Benjamin Black, a British obstetrician, gynaecologist and author who works for MSF, responded to both the 2014 and 2018 Ebola outbreaks. He argued that initial testing would not have picked up the Bundibugyo virus since formulated for the more common strain. ‘Even if they were testing, there would have been false readings saying there was no Ebola,’ he said. ‘No-one can say that this ebola outbreak is the result of aid cuts, the fault of the WHO or even of local health services.’ Black added that he ‘shuddered’ to think about the impact of Ebola – a disease that disproportionately impacts on women as primary carers – in such countries without emergency humanitarian groups such as MSF, although said rightly that there is a big difference between development and humanitarian aid.
So perhaps those charities bleating about shortages of funds might examine their own priorities when the IRC is led by Britain’s former foreign secretary David Miliband on a seven-figure annual salary and Save The Children has some 100 staff based in London on six-figure packages. Sources at the Centers for Disease Control and Prevention tell me there was no reduction in baseline staffing in DRC since funding shifted from USAid to the State Department. And when I put the claim to a leading European figure in the response, he said it was ‘absolute nonsense’, since all key charities were operational in the field. ‘There’s not been a big reduction in support here,’ he said. ‘It took too long to detect but it is super difficult in this part of the world.’
In the last big Congolese outbreak, there was rampant fraud
If the aid industry wants to use Ebola for debate, however, there are many issues to discuss about wasted funds or flawed policies. In 2014, local health services were riddled with corruption; just £2.5m out of £19m given by the European Union to Liberia’s health ministry reached its destination, for instance, although Brussels kept quiet. There were scandals over missing vaccination funds and patients forced to pay bribes to access a British-funded programme proclaimed as delivering free care for pregnant women. The sacred WHO initially slapped down MSF for flagging up alarm, then took four months to admit there was a crisis in what was branded ‘the most egregious failure’ in a later inquiry. And when I was in Liberia the following month, only one other western charity was operational alongside MSF before others eventually joined them – then Oxfam was caught using images of an MSF worker to raise funds while others made hollow boasts about their key roles.

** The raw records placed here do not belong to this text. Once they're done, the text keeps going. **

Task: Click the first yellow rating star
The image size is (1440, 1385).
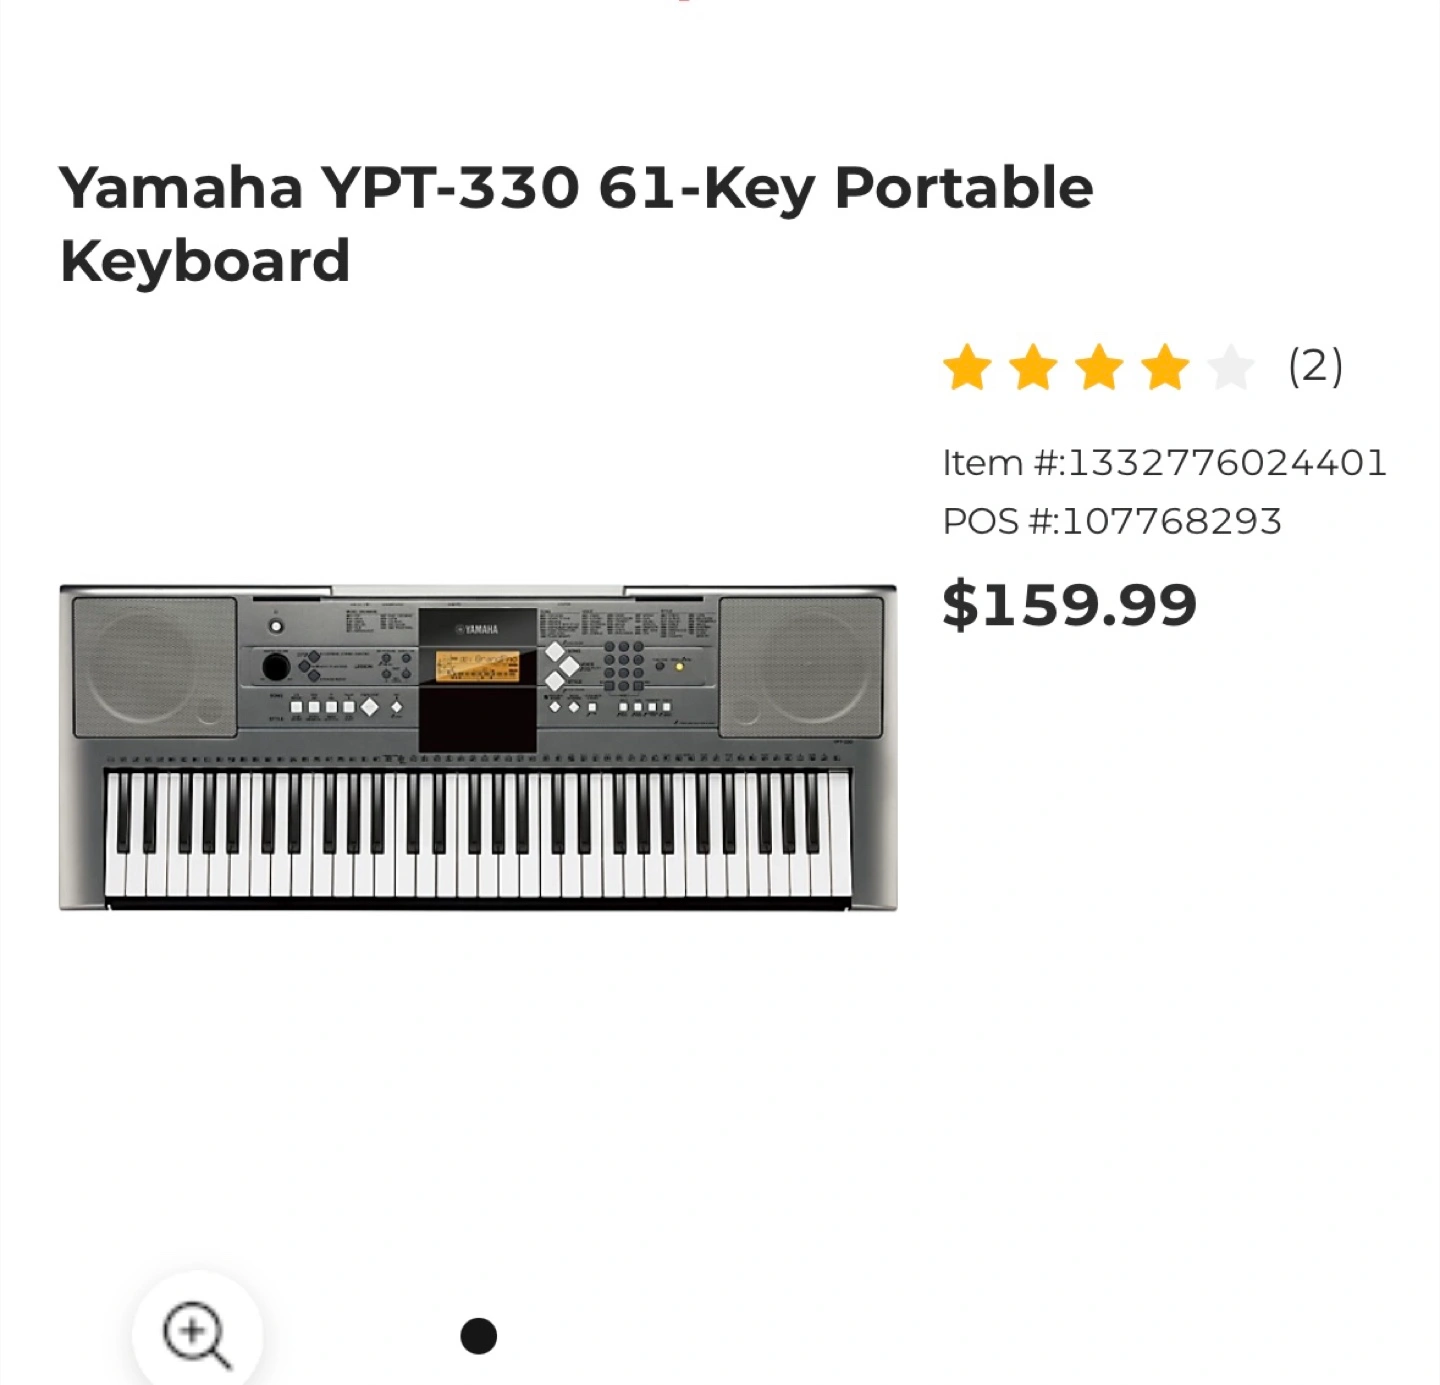Action: click(967, 367)
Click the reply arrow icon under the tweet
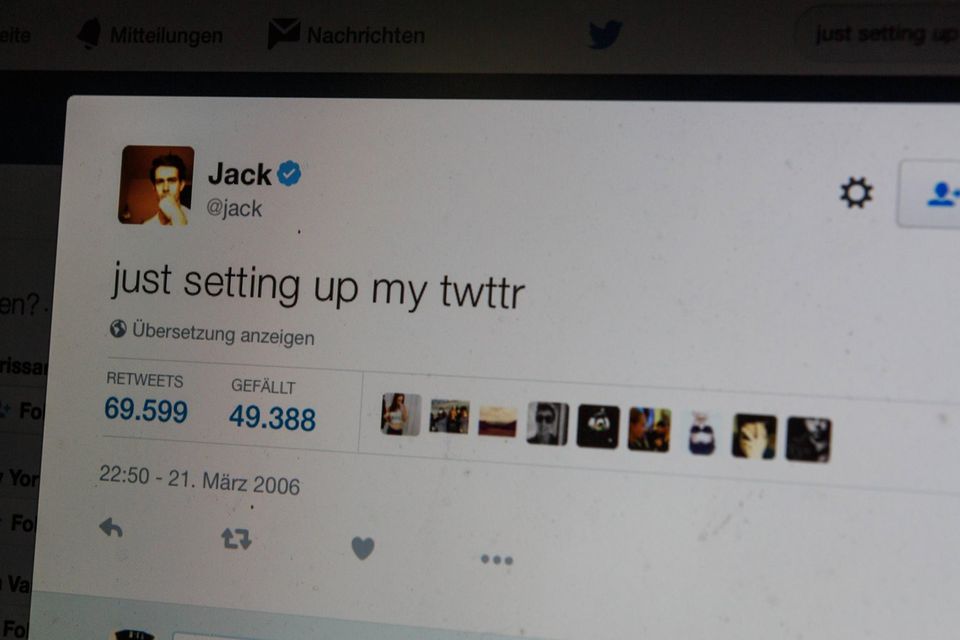Screen dimensions: 960x640 [x=111, y=527]
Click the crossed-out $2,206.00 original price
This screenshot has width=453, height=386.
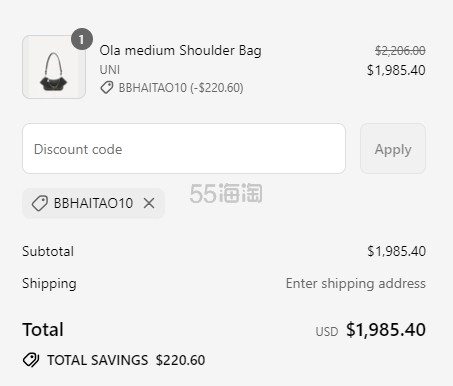(x=400, y=51)
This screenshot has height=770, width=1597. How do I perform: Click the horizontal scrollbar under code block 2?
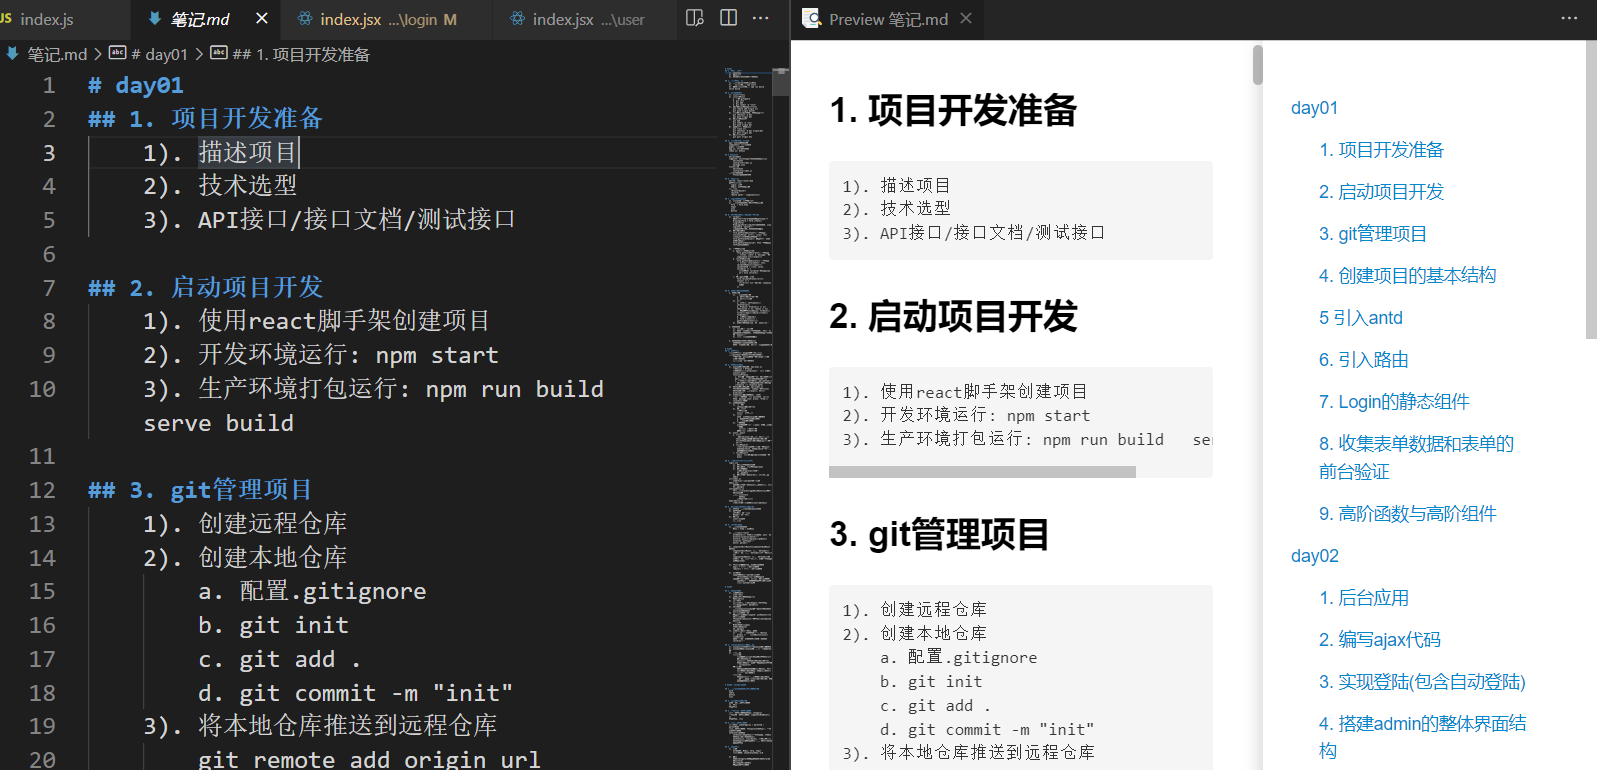[982, 472]
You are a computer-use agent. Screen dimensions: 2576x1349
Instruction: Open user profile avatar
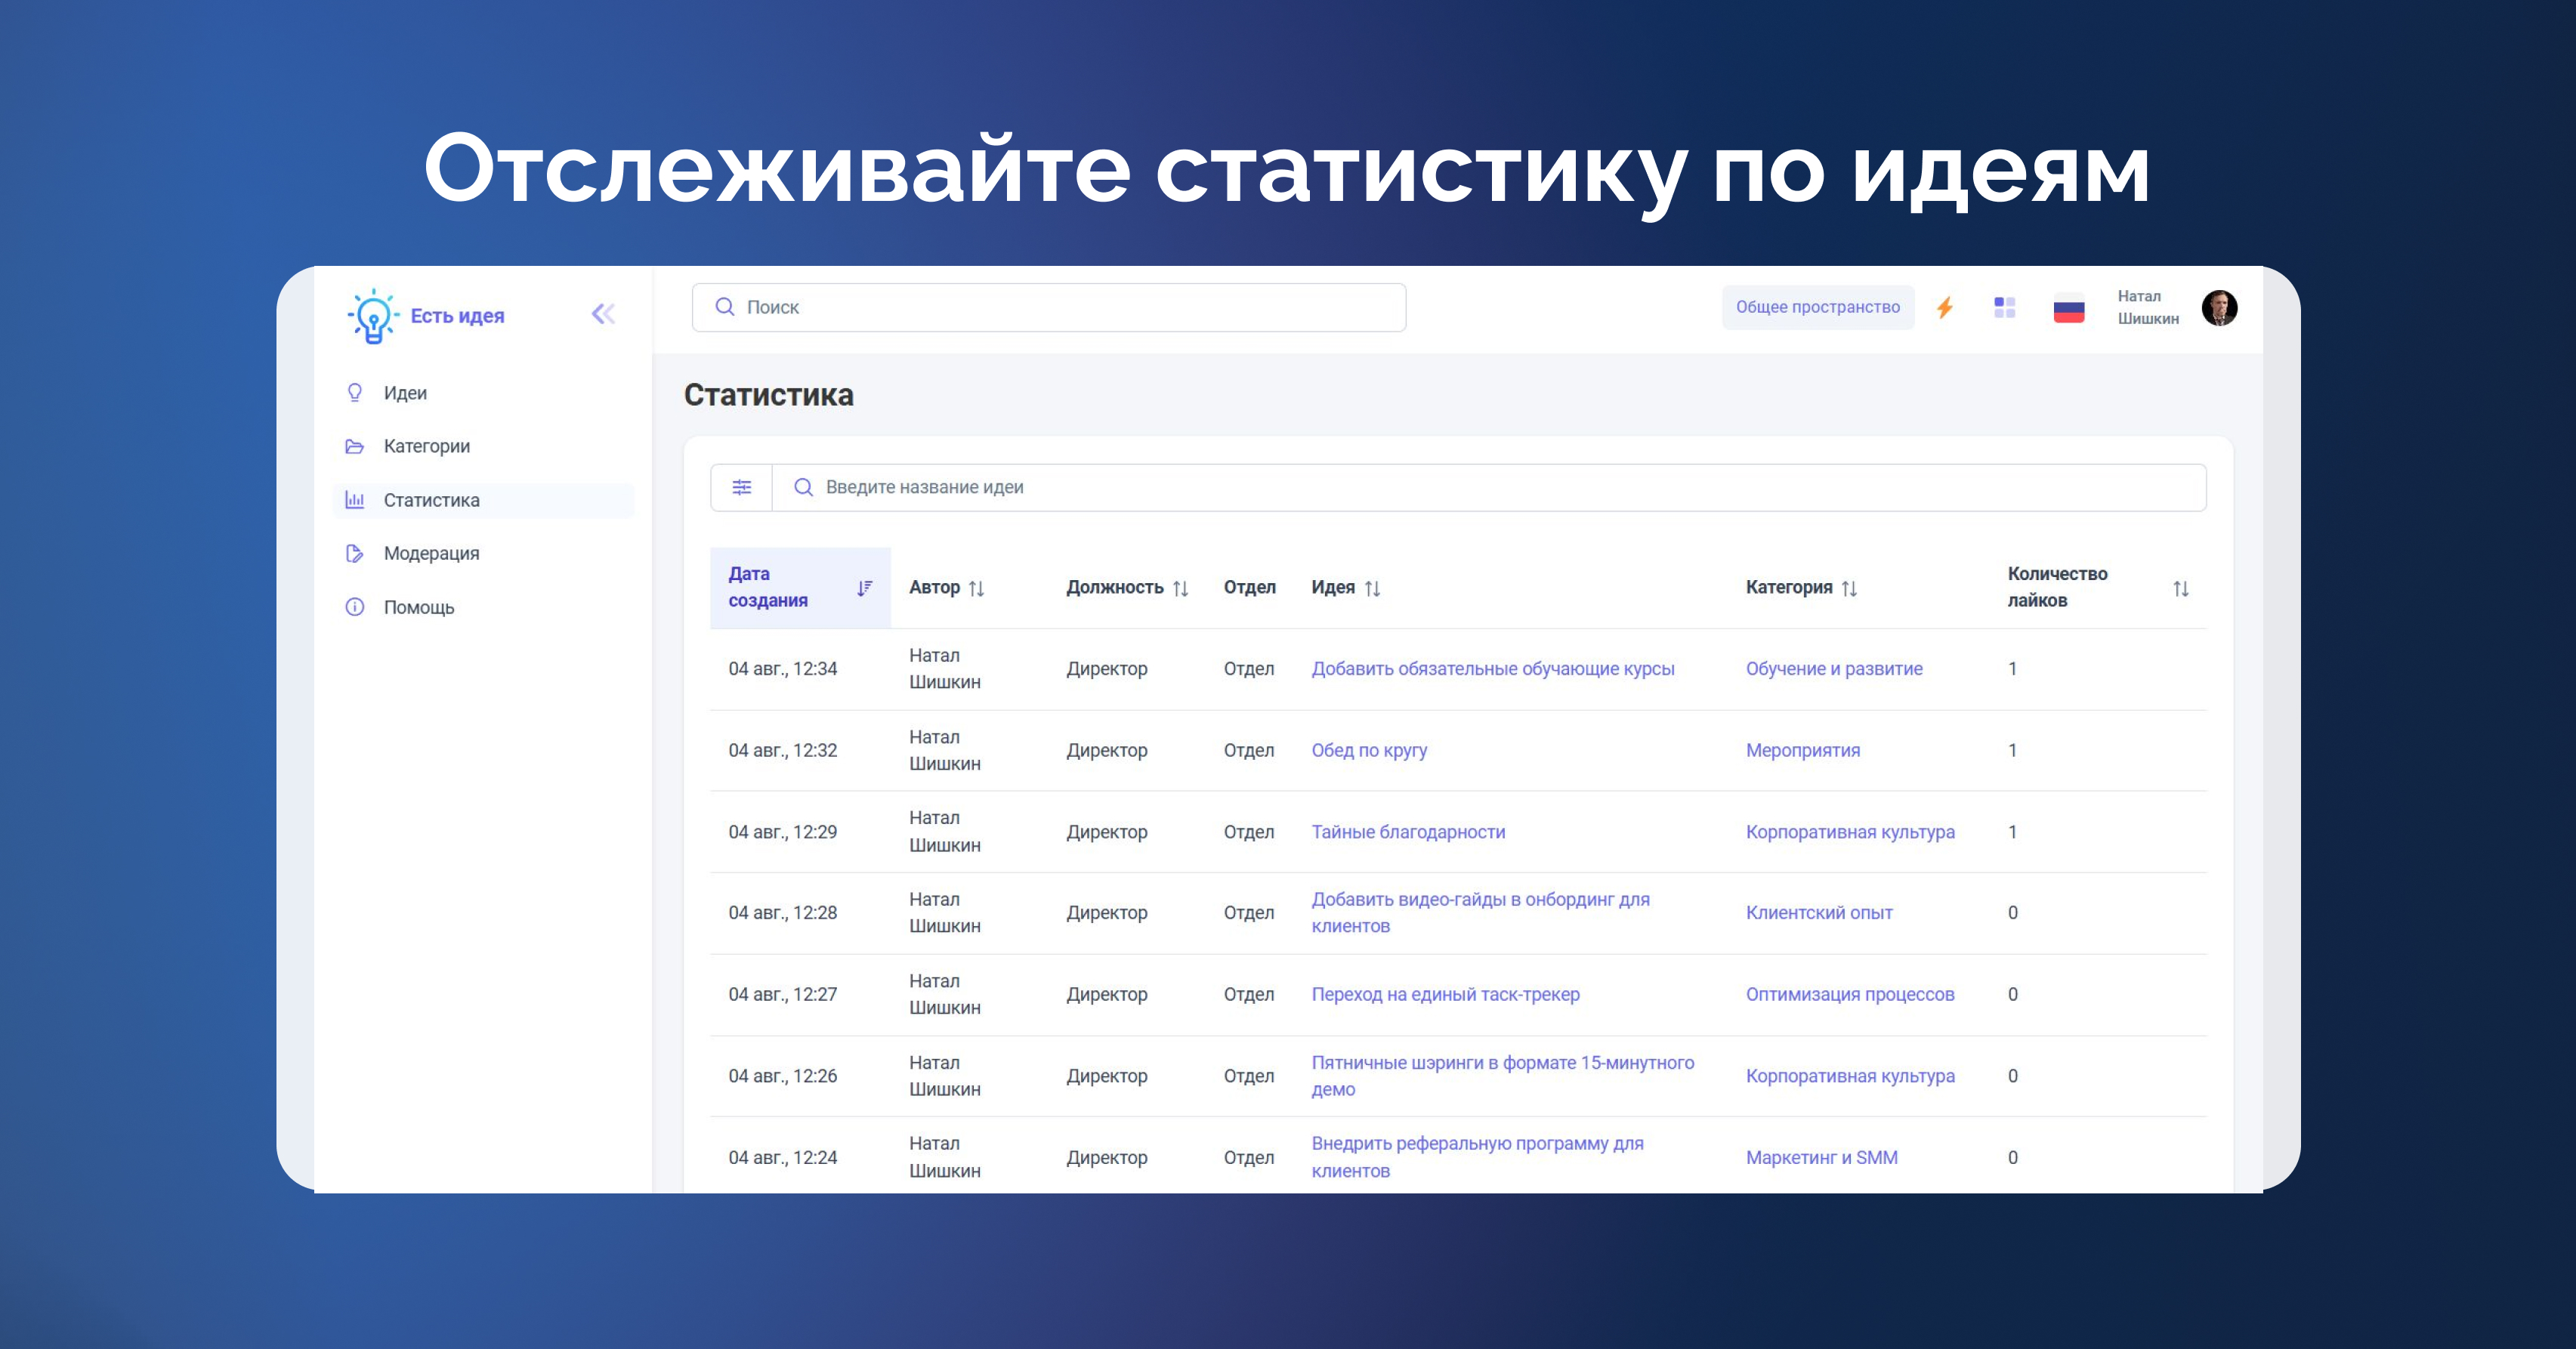coord(2219,308)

Sadly, these are far from isolated examples. In the last big Congolese outbreak, there was such rampant fraud and blatant abuse that a ‘sex for jobs’ scandal was labelled an open secret by Westminster. ‘We fear that what happened during the 2018-2020 Ebola response in the DRC could continue to occur in humanitarian aid settings around the world,’ reported the International Development Committee. Or indeed, ask why Britain handed £900m to support Paul Kagame’s toxic dictatorship in Rwanda when his hands are so covered in blood from killing, looting and funding of murderous militia in afflicted parts of neighbouring Congo.
The focus should be on ensuring rapid and effective support for all the heroic health workers and local volunteers fighting this horrible virus, not the posturing of a self-serving aid lobby wedded to failed policies from the past.